There are a lot of different recipes for Moroccan carrots out there.  It’s a traditional recipe, so there may even be as many recipes for Moroccan carrots as there are Moroccan grandma’s.  But, they all take humble carrots and dress them up with showy spices and piquant lemon juice.  I can’t remember exactly when it was, but at some point last year, there was quite a fuss in the blogosphere over Moroccan carrots, with one food blogger after the next giving them a try and raving about them.

And, because so many people were making them, I flatly refused to get on the bandwagon.  It’s not that I’m entirely opposed to bandwagons, it’s just that, well, I prefer my bands to be on the ground and my wagons to carry things like hay bales.  Things just work better that way.  But, I didn’t forget about the Moroccan carrots, and now, finally, I decided to give them a try…

And I will humbly say that I was stupid not to get on this particular bandwagon.  I shouldn’t have waited so long.  Showering little nublets of carrot with cumin, coriander, and fiery harissa, coating them with garlic and bright lemon is quite simply a really, really spectacular thing to do with them.  I don’t think you can screw it up!

You can cook your carrots, or have them raw and shredded.  You can cook your spices, or just make a dressing.  You can stick with lemon juice or throw in some preserved lemons.  You can play with the herbs.  It will still taste good.  I, personally, looked over a bunch of recipes that the internets provided for me, and made a sort of smattering of this, pinch of that combination of them.  And, then I happily packed it with me in my lunch for several days running.  Now that I’ve run out, I may in fact, make some more so I can continue to pack it happily into my lunch.

Admittedly, most third graders will not prefer this to Cheetos.  (But some may!  It’s worth a shot!)  But, I bet you will.  And, a lot of us grown ups need to pack lunches from home too!  This would be perfect as an accompaniment to a main dish of lamb, poultry or fish (I had some za’atar crusted salmon with my carrots).  Or you could have it as a side salad to your sandwich.  Or, you could throw in half a cup of drained chickpeas and a sprinkling of feta and you would have a perfectly wonderful satisfying lunch or light supper, all on its own.  As long as you don’t have any strict rules about orange foods.

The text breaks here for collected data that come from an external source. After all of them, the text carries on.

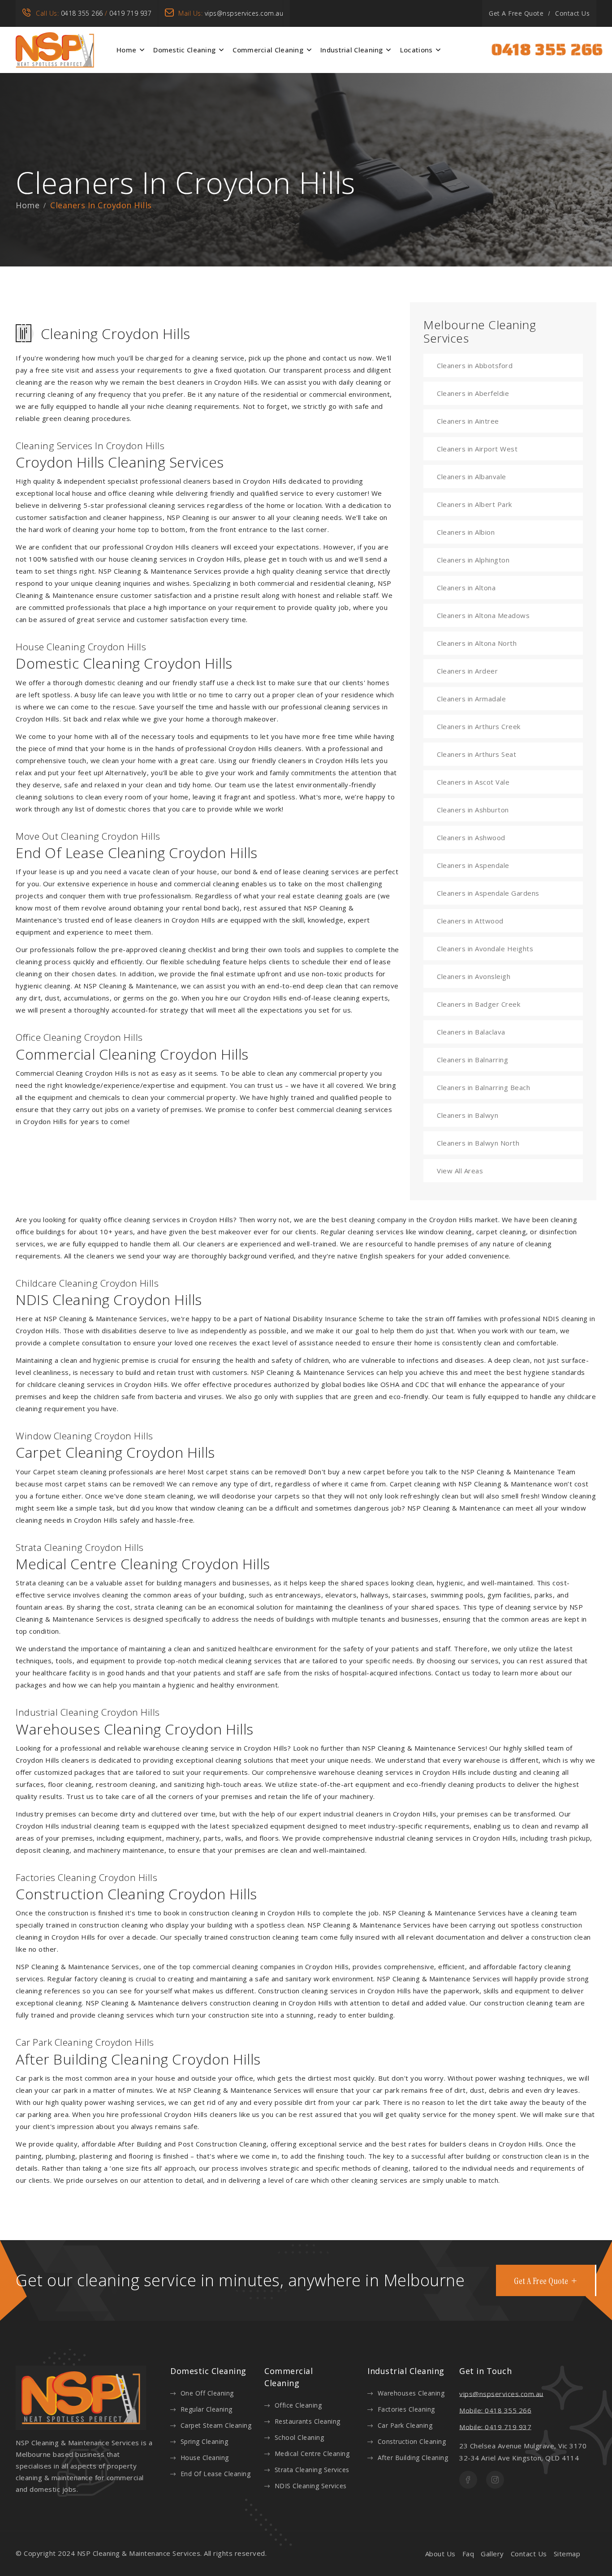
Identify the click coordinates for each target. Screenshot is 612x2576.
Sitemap (567, 2553)
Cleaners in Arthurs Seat (476, 754)
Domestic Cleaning (184, 49)
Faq (468, 2553)
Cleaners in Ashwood (471, 837)
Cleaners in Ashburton (473, 809)
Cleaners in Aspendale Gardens (488, 893)
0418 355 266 (82, 13)
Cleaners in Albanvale (471, 476)
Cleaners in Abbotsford (475, 365)
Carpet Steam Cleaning (216, 2425)
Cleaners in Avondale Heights (485, 948)
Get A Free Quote (516, 13)
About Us (440, 2553)
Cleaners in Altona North (477, 643)
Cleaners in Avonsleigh (473, 976)
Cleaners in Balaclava (471, 1031)
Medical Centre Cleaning (312, 2453)
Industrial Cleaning (351, 49)
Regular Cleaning (207, 2409)
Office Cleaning (298, 2405)
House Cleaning (205, 2457)
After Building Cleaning (413, 2457)
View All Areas (460, 1170)
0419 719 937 (130, 13)
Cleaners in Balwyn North (478, 1142)
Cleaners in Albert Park (474, 504)
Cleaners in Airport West (477, 448)
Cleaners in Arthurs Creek (479, 726)
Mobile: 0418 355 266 (495, 2410)
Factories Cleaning (406, 2409)
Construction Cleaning (412, 2441)
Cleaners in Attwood (470, 920)
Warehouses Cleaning (411, 2393)
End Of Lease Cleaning (215, 2473)
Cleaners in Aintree (468, 420)
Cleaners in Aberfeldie (473, 393)
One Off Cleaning (207, 2393)
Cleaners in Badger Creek (478, 1004)
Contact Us (572, 13)
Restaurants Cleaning (307, 2421)
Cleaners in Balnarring (472, 1059)
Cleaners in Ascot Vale (473, 781)
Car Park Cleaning (405, 2425)
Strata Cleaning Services (312, 2469)
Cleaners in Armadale (471, 698)
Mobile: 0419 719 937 (495, 2426)
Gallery (492, 2553)
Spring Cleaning (204, 2441)
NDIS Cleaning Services (311, 2486)
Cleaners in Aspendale (473, 865)
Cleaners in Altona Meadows (483, 615)
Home (126, 49)
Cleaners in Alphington (473, 559)
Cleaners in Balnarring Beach (483, 1087)
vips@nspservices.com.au (244, 13)
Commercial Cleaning (268, 49)
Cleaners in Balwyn (467, 1115)
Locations (416, 49)
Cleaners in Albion (466, 532)
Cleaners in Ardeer (467, 670)
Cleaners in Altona (466, 587)
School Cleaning (299, 2437)
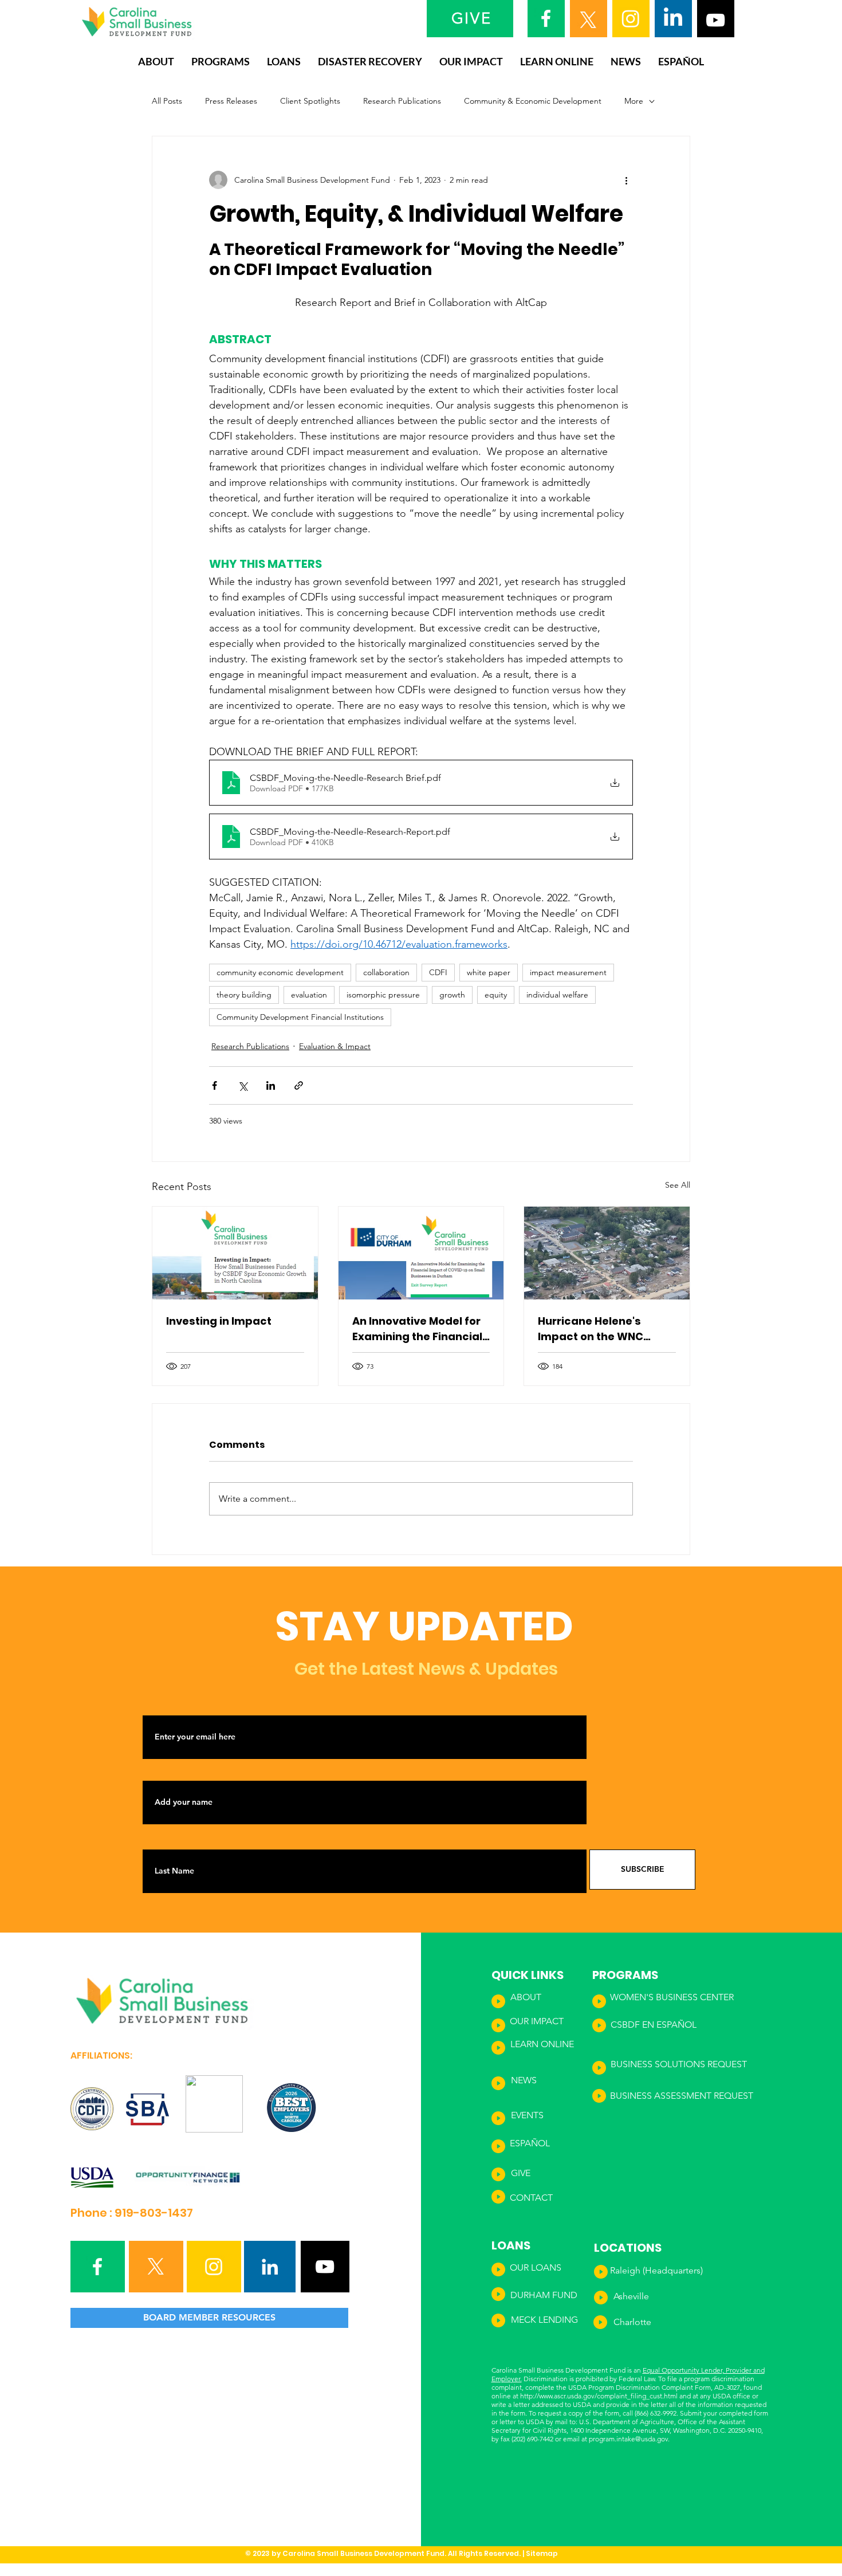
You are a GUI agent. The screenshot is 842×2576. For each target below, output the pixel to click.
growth (452, 994)
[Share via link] (298, 1085)
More (633, 101)
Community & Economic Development (532, 101)
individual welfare (557, 994)
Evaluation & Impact (335, 1046)
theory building (244, 994)
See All (677, 1185)
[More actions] (626, 180)
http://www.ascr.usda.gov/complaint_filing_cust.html (599, 2396)
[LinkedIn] (673, 18)
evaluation (309, 994)
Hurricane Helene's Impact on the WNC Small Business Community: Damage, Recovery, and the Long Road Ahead (602, 1329)
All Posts (167, 101)
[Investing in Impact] (235, 1253)
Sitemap (542, 2553)
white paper (488, 972)
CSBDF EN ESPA (644, 2024)
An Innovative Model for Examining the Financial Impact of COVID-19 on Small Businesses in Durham (417, 1329)
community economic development (280, 972)
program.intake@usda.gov (628, 2438)
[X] (588, 20)
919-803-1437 (154, 2213)
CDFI (438, 972)
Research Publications (402, 101)
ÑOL (687, 2024)
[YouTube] (715, 20)
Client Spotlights (310, 101)
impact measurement (568, 972)
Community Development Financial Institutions (300, 1017)
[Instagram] (630, 18)
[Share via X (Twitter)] (242, 1085)
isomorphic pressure (383, 994)
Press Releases (231, 101)
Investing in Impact (219, 1321)
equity (496, 994)
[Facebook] (545, 18)
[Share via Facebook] (214, 1085)
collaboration (386, 972)
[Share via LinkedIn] (270, 1085)
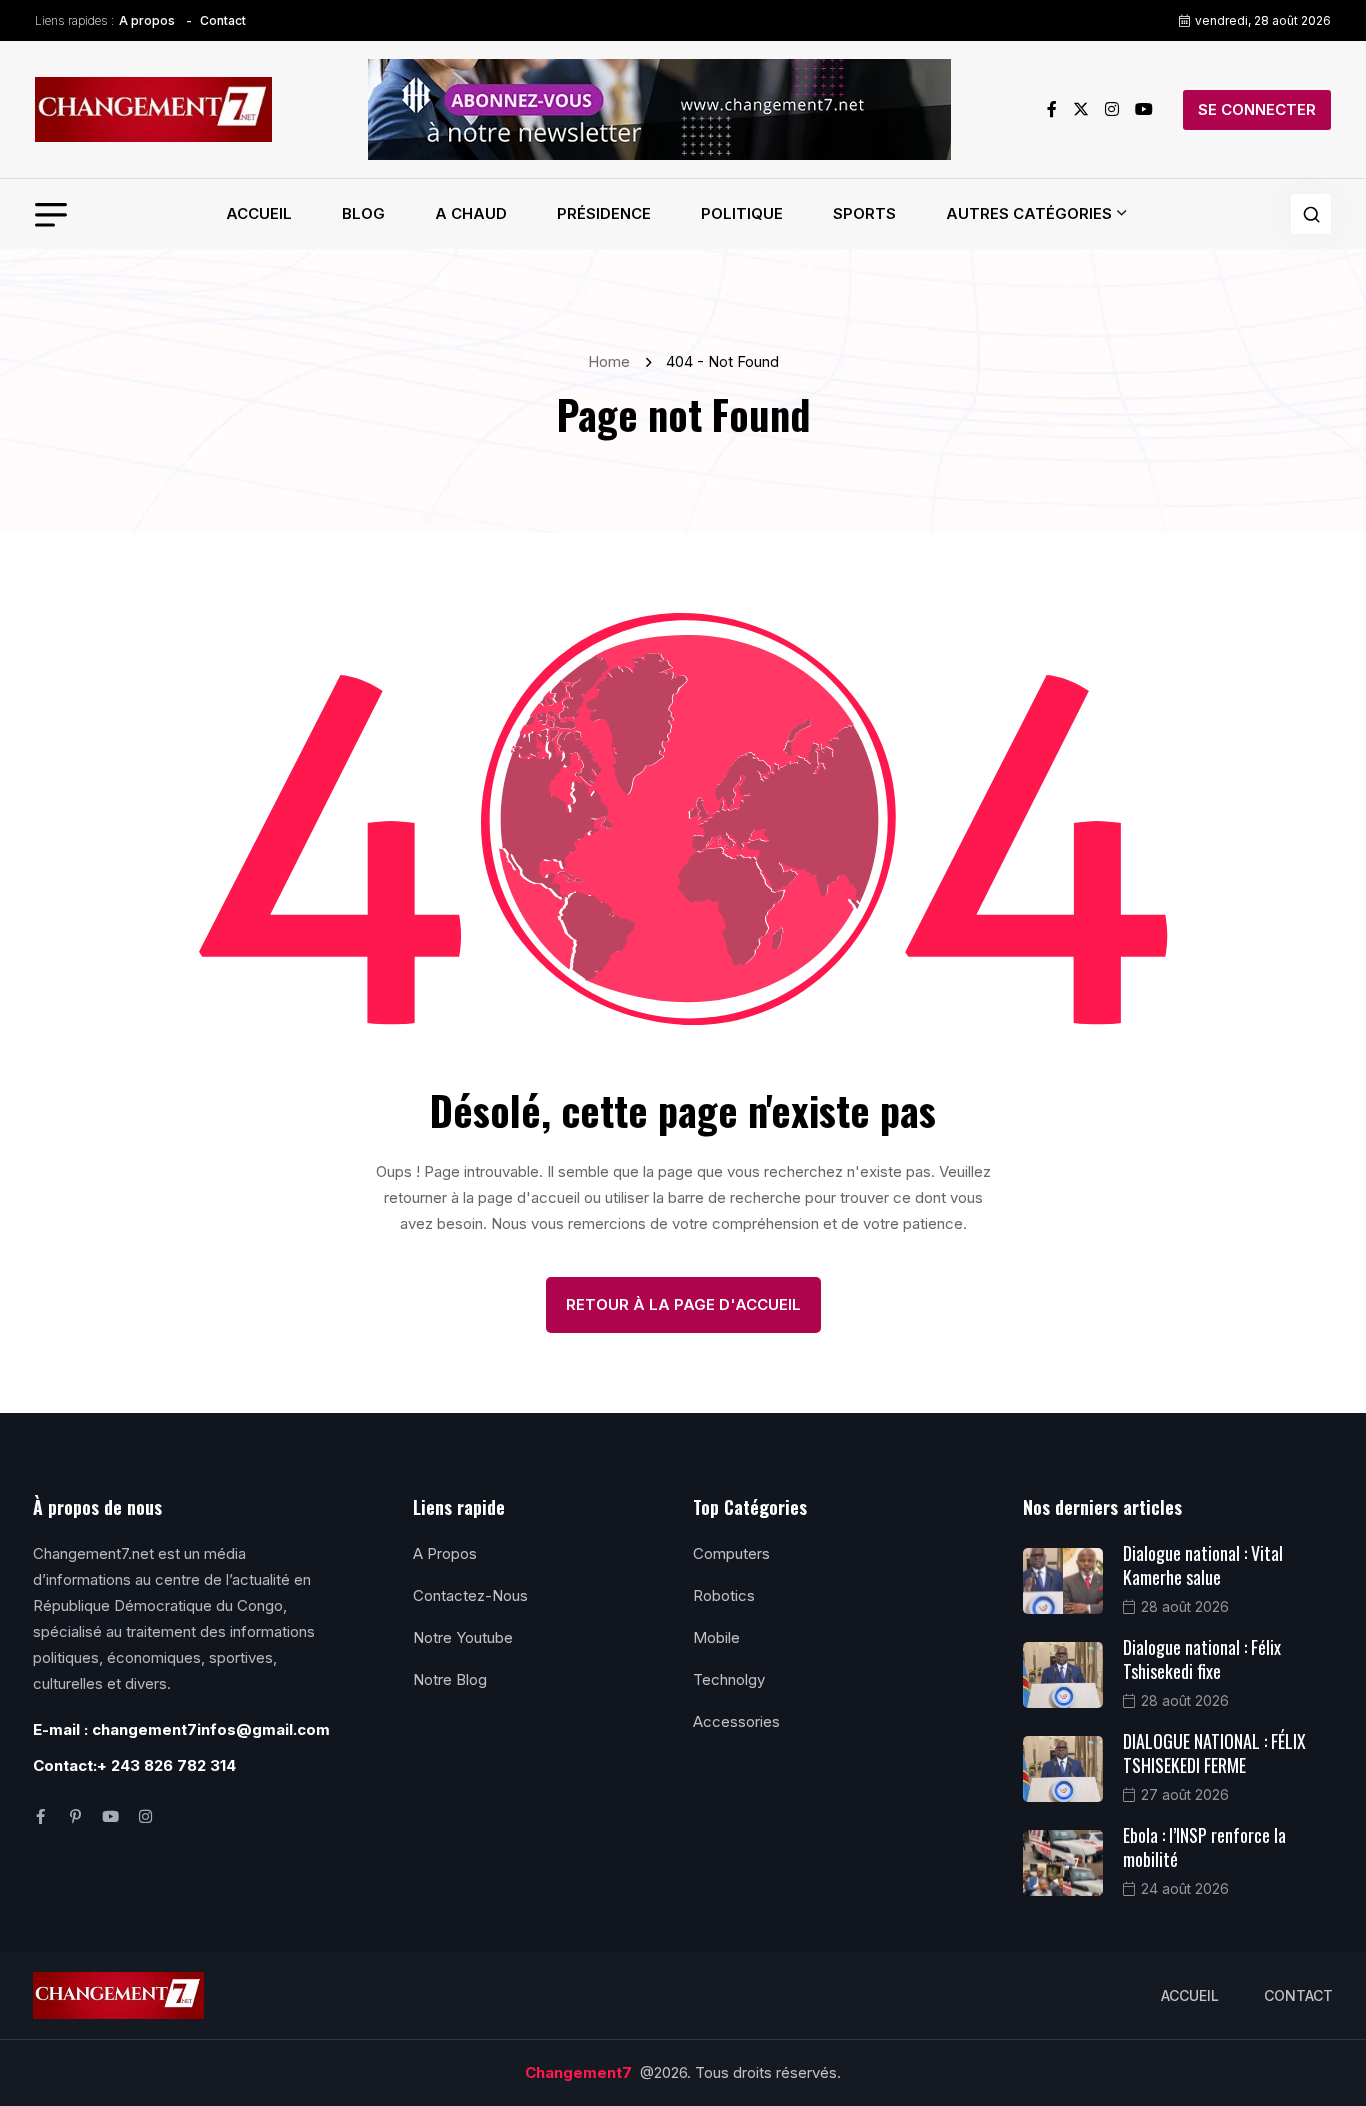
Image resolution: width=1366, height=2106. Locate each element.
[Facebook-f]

Moroccan Carrots (serves about 4-6)

  • 8-10 carrots, peeled and cut into little rounds about 1/4 inch thick
  • 1 1/2-2 Tbs. olive oil
  • 2 cloves garlic, minced
  • 1/2 tsp. cumin
  • 1/2 tsp. coriander
  • 1/2 tsp. paprika
  • 1 tsp. Harissa paste (a North African chile pepper and spice paste) (you can add in a bit more too, if you like some real kick to your flavor)
  • 1/4 tsp. salt
  • juice of half a lemon (or about 3 Tbs.)
  • 1/4 cup chopped fresh parsley, cilantro, or mint (or a combination thereof)
  1. Cook the carrots, covered, in a couple of inches of boiling water for 8-10 minutes, or until they are tender but with just a little bit of crunch left to them.  Drain them and set aside to cool.
  2. In a frying pan, heat the olive oil over medium heat until it shimmers.  Add the garlic, cumin, coriander, paprika, and Harissa and cook, stirring, for 1-2 minutes.  Then remove from the heat.
  3. Toss the carrots, spice blend, salt, lemon juice and herbs (whichever you’re using) together until the carrots are well coated.  Allow to sit in the fridge or at room temperature for at least a few hours or overnight to allow the flavors to develop.
  4. Serve cold or at room temperature as a side dish.  Or, add some feta and chickpeas to make a main dish salad.